With the launch of the Pradhan Mantri Jan-Dhan Yojana, supported by the Aadhaar scheme, and with over one billion mobile phone connections, India has made remarkable strides toward achieving universal financial inclusion. But despite this tremendous progress, the use of digital payments in the country remains limited.

Digital payments can help consumers and merchants spend their money more safely and securely, save and build credit profiles for lending opportunities unavailable in the informal banking sector, and participate in a growing online economy.
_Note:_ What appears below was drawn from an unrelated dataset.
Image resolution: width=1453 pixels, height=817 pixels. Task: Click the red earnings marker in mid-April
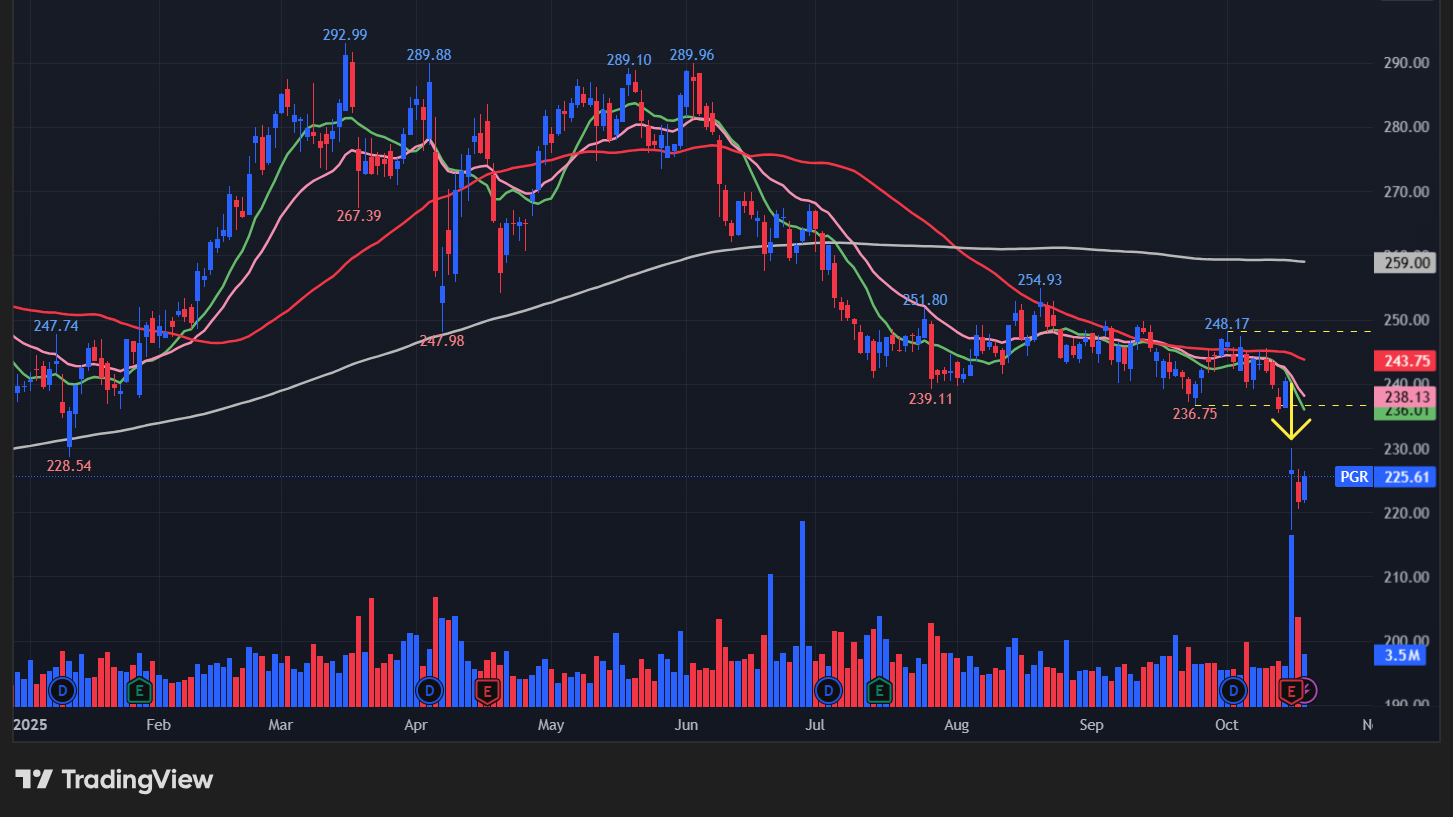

According to the World Bank, India could save approximately one percent of its GDP annually by digitizing cash-based subsidies alone.

The Report Beyond Cash found that merchants and consumers who currently use digital payments are highly satisfied with their experience, but interest in digital payments among current non-users is low. Many consumers don’t earn wages or save digitally, or there are few opportunities to use digital payments in their communities. Many merchants are comfortable operating in India’s “cash ecosystem” but are eager for more easy and cheap digital payment options.

The report suggests 10 ideas to drive greater consumer and merchant adoption and use of digital payments. These ideas include:

  • Create opportunities for consumers to make digital contributions to micro-savings products.
  • Incentivize current users to deepen use and bring other consumers onboard.
  • Enable merchants to try digital payments at low or no cost.
  • Digitize retailer-to-supplier payments.

The research findings are part of an ongoing partnership between the Government of India’s Ministry of Finance and USAID focused on increasing the use of digital payments at “point of sale”, particularly among low-income consumers. Over 35 key Indian, American and international organizations have partnered with the Ministry of Finance and USAID on this initiative. The goal of the partnership is to identify, test, and scale innovative approaches for expanding the use of digital payments at point of sale in order to increase financial inclusion.